# PROBLEM TO SOLVE:
From the data below, copy each line that includes the word "badge".

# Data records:

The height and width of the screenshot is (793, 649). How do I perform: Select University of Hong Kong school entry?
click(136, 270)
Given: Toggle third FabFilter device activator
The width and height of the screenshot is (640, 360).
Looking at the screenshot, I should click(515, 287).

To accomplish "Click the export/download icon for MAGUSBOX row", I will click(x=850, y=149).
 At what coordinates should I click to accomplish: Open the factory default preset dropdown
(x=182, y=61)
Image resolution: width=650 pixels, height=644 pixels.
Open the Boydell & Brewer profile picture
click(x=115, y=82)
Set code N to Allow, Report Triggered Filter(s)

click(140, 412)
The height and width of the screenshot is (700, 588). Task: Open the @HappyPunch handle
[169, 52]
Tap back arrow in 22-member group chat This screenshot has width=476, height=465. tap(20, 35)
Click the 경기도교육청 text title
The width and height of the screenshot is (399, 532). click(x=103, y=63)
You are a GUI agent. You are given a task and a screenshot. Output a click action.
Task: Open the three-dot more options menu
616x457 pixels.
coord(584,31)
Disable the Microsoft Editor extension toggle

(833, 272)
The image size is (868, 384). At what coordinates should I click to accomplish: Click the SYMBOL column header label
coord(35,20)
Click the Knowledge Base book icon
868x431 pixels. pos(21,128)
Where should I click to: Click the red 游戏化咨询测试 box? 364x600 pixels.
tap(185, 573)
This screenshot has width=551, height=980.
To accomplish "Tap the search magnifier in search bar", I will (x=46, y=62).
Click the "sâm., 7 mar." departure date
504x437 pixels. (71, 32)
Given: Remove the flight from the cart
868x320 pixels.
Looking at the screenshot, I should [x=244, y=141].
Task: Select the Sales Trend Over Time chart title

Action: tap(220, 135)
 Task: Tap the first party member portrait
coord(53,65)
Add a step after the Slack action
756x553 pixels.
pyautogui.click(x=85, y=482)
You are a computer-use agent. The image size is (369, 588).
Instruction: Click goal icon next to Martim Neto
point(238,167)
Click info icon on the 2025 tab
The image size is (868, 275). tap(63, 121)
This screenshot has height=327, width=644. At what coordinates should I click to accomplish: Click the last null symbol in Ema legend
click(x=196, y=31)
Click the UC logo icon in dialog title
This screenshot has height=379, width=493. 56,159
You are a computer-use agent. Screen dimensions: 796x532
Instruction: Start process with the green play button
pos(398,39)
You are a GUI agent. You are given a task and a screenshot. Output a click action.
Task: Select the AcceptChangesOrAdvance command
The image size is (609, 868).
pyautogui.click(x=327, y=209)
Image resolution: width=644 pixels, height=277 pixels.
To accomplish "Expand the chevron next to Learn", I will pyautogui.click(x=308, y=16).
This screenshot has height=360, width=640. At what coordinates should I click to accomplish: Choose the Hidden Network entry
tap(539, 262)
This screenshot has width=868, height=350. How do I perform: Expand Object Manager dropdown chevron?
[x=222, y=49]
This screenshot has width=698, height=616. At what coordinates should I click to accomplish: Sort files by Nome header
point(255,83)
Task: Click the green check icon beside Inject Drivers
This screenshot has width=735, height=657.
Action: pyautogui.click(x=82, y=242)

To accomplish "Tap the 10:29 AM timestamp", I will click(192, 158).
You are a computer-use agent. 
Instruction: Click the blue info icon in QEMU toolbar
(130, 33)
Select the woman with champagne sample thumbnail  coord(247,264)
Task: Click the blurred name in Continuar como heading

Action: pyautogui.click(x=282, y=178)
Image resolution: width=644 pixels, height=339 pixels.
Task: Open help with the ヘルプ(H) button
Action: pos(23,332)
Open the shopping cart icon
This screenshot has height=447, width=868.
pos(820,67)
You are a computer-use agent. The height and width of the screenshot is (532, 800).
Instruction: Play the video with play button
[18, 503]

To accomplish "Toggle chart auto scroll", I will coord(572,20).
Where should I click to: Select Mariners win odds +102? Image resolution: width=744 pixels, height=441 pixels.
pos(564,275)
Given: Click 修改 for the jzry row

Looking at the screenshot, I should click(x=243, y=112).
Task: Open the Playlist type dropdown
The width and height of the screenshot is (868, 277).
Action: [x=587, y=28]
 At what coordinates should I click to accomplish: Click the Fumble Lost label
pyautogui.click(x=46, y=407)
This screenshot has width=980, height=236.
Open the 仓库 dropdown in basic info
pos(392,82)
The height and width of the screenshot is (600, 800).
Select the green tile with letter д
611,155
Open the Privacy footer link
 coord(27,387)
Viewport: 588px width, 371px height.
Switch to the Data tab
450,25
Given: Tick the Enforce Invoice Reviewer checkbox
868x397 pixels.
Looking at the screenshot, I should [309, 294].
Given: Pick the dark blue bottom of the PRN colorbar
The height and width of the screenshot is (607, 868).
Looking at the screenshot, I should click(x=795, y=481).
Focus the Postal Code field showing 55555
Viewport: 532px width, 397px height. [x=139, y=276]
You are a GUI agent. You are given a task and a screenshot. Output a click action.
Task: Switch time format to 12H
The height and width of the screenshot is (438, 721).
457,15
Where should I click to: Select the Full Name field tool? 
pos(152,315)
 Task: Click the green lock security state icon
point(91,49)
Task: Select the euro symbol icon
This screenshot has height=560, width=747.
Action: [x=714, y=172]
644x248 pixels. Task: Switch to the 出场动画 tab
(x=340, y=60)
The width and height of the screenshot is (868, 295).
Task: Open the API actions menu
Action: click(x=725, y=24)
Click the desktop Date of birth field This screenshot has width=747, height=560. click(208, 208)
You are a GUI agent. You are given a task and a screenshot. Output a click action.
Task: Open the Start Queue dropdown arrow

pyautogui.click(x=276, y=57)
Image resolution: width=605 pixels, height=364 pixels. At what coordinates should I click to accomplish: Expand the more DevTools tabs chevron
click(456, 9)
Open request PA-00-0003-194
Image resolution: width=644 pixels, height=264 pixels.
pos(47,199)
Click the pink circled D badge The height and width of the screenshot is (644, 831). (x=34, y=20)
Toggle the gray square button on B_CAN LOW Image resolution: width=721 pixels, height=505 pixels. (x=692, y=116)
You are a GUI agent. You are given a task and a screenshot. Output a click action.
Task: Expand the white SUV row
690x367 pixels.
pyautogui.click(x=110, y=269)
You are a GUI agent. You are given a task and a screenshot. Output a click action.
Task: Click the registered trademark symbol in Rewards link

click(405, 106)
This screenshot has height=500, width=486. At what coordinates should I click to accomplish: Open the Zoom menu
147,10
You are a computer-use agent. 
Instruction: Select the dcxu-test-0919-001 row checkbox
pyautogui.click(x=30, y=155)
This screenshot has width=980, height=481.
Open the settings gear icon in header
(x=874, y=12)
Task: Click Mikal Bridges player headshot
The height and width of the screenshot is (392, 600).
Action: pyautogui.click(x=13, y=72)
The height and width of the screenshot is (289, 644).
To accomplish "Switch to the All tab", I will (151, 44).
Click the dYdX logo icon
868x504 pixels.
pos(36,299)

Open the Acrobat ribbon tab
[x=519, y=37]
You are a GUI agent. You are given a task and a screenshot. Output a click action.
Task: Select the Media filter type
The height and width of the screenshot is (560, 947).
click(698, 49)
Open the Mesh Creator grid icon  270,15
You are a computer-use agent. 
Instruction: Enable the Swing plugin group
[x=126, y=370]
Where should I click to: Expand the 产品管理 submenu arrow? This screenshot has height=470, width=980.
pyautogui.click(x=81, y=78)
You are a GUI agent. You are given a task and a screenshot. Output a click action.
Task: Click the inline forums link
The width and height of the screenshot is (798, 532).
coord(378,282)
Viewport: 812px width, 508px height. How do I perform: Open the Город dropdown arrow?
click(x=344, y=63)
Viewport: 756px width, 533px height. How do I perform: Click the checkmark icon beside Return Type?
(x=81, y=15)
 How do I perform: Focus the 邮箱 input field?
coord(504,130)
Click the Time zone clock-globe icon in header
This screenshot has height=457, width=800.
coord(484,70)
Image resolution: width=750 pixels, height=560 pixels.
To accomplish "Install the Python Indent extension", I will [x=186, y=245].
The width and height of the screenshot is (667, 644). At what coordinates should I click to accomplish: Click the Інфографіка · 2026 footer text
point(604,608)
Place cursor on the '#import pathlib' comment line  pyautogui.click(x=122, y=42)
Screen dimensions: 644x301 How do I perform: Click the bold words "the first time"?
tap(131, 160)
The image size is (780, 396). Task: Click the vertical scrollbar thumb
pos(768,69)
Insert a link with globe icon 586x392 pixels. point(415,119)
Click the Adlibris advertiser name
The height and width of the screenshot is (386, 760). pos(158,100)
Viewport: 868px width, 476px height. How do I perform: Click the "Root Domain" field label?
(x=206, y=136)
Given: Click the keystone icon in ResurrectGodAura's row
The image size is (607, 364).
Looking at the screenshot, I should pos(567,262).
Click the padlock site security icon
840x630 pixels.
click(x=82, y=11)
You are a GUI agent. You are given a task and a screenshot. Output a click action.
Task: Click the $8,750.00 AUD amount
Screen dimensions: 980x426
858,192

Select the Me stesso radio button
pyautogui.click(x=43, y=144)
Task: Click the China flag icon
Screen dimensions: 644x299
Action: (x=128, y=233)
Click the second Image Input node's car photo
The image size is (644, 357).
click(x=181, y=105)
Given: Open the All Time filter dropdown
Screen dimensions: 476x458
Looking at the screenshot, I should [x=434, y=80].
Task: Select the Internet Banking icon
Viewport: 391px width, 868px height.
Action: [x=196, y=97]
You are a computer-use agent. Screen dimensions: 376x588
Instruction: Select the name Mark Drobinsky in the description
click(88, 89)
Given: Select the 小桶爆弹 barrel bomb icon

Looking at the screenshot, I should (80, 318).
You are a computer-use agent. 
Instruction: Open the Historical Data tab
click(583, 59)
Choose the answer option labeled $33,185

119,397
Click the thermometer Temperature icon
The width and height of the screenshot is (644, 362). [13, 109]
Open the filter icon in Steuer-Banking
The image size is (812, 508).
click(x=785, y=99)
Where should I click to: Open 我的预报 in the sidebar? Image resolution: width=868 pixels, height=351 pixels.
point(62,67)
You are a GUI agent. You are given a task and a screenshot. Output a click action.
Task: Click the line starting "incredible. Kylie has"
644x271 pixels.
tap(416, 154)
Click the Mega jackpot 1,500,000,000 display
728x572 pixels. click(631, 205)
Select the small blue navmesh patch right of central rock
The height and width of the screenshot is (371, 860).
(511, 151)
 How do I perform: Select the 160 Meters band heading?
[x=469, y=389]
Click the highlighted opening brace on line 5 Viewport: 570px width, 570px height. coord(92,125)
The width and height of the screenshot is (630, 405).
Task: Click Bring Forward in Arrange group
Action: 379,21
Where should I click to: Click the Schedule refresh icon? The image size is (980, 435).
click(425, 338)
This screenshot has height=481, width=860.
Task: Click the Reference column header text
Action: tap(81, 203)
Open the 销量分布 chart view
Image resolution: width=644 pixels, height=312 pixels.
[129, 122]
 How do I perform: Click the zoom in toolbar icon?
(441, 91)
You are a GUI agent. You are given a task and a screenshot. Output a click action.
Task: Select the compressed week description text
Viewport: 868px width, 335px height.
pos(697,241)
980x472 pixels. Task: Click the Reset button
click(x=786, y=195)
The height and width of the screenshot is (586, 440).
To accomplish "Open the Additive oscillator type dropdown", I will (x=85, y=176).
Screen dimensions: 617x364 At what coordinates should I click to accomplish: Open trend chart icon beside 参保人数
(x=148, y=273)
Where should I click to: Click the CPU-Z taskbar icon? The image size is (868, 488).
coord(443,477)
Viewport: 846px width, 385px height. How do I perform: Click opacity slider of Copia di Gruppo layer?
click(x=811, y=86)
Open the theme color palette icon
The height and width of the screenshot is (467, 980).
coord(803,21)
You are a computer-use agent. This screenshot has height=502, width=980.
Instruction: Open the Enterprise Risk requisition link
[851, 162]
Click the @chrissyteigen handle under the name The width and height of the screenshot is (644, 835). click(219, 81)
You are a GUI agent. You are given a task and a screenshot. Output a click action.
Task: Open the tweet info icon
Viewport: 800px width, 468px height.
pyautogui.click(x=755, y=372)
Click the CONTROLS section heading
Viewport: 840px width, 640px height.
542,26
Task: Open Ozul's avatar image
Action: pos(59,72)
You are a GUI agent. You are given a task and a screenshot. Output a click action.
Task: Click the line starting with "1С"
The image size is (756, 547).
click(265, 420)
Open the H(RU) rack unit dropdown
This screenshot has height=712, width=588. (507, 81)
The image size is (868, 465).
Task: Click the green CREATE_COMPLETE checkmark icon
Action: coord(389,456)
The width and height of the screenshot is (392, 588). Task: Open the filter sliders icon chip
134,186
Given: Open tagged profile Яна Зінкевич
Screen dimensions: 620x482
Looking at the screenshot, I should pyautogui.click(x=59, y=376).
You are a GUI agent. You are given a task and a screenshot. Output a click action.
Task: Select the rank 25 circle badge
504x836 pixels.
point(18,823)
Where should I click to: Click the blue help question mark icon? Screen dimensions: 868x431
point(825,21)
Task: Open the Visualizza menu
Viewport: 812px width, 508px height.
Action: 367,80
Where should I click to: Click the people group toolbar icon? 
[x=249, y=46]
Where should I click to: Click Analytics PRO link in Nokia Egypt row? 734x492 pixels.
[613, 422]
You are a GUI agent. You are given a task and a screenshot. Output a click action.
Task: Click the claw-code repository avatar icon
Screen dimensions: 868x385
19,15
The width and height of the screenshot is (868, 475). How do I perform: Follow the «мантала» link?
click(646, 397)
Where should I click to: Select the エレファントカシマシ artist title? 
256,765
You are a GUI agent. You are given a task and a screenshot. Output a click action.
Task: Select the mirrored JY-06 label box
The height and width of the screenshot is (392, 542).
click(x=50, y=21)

# ANSWER SECTION:
Click the pink circled D badge The height and width of the screenshot is (644, 831). (x=34, y=20)
Task: Select the rank 25 circle badge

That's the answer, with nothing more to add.